Carl Kesselman is a Dean’s Professor of the Epstein Department of Industrial and Systems Engineering, an Information Sciences Institute Fellow and Director of the Informatics Systems Research Division of the Information Sciences Institute and the Department of Preventive Medicine at the University of Southern California.

Carl’s research in large-scale systems and his work in grid computing provided the computing platform used to discover the celebrated Higgs Boson particle. His papers have been cited over 64,000 times and he has received the British Computing Society’s Ada Lovelace medal for individuals who have made an outstanding contribution to the understanding or advancement of computing.

Carl will lead the Center for Discovery Informatics at the USC Michelson Center for Convergent Biosciences. The Center will create transformative new methods and infrastructure for data-driven discovery with a focus on convergent bioscience. Carl explained that the goal of the Center for Discovery Informatics is to transform how knowledge is created, explored and translated into benefits for humankind.

“The goal of the Center for Discovery Informatics is to transform how knowledge is created, explored and translated into benefits for humankind.” – Carl Kesselman

For Carl, convergence creates the opportunity to solve the most intractable biomedical problems of our time, and discovery informatics provides the foundation to do it. “In convergent bioscience, the ability to generate novel discoveries is now strongly dependent on our ability to find, organize, integrate and analyze increasingly large, complex and dynamic data,” Carl explained. He added that USC and the Michelson Center offer a unique opportunity for Discovery Informatics as a hub of the convergent biosciences.
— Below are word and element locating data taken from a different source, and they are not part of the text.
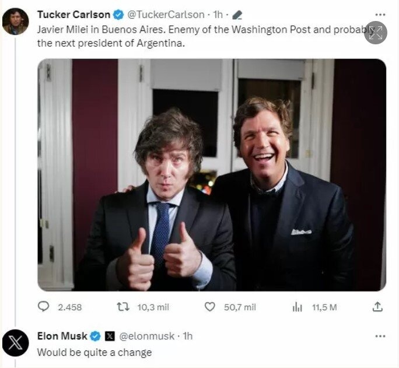399x368 pixels.
Task: Click the X affiliation badge near @elonmusk
Action: point(110,336)
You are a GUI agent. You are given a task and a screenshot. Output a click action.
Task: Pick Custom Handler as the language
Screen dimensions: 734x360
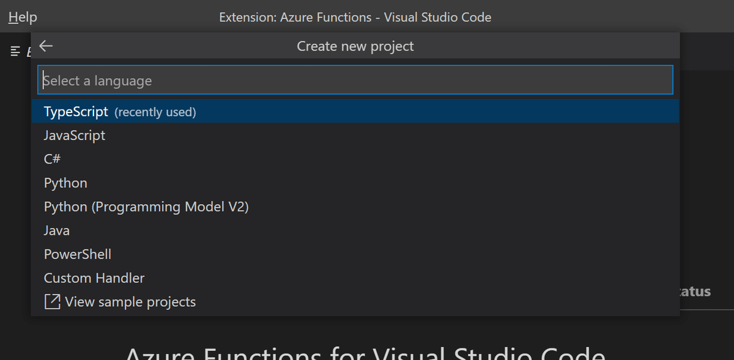[94, 277]
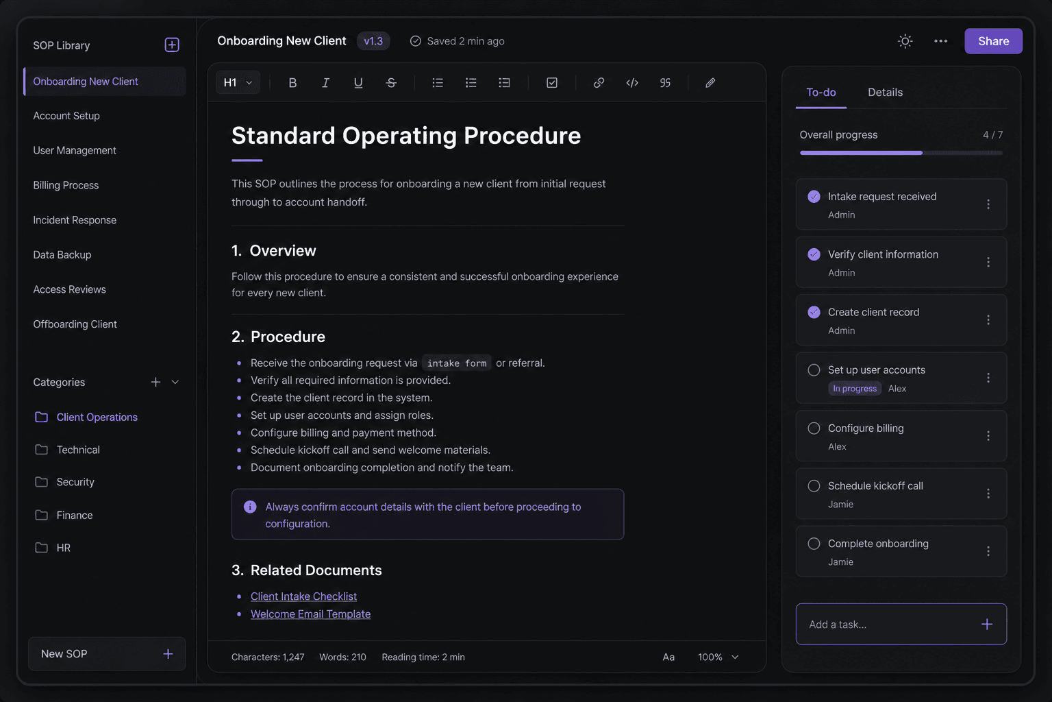This screenshot has width=1052, height=702.
Task: Open the 100% zoom level dropdown
Action: click(x=718, y=657)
Carl explained that by definition convergent bioscience research spans disciplines and the data from those disciplines is heterogeneous, with multiple modalities including microscopy, mass spectrometry, flow cytometry, sequencing and other instrumentation. “We need to tie these disparate threads of convergent bioscience research together, otherwise we face the possibility of slower progress and missed discoveries,” Dr. Kesselman said.

He explained that recent studies have indicated that just managing and organizing data may consume the majority of a researcher’s time (50-80%) and that scientists infrequently share data unless required to do so. Dr. Kesselman emphasized that “without discovery informatics we [scientists] are inefficient, we have low success rates in experimentation of 10%, we create irreproducible results (only 10% are reproduced effectively), and we miss opportunity for collaboration and transformative discovery.”

This is where discovery informatics provides an answer. Dr. Kesselman said that at the Michelson Center for Convergent Biosciences, discovery informatics will play an integral role by providing the fundamental abstractions, methods, tools and infrastructure to enable transformative, data-driven discovery in complex biological systems. The Center will create a broad-based, computer science and informatics research program that combines elements of data-driven science, grid and cloud computer, user-centered design, information visualization, data integration, web technologies and service-oriented architecture, big-data analysis and analytics, data management and high performance computing. “Essentially, the Center for Discovery Informatics will enable a far more efficient translation of knowledge-based science and engineering into novel medical treatments in areas of unmet need,” he said.

Dr. Kesselman explained, “We are going to create a unique asset in the Center for Discovery Informatics, it will create transformative bioscience, generate new approaches to research and create a unique research platform. Nobody else will have this tool, it is unique to the USC Michelson Center for Convergent Bioscience.”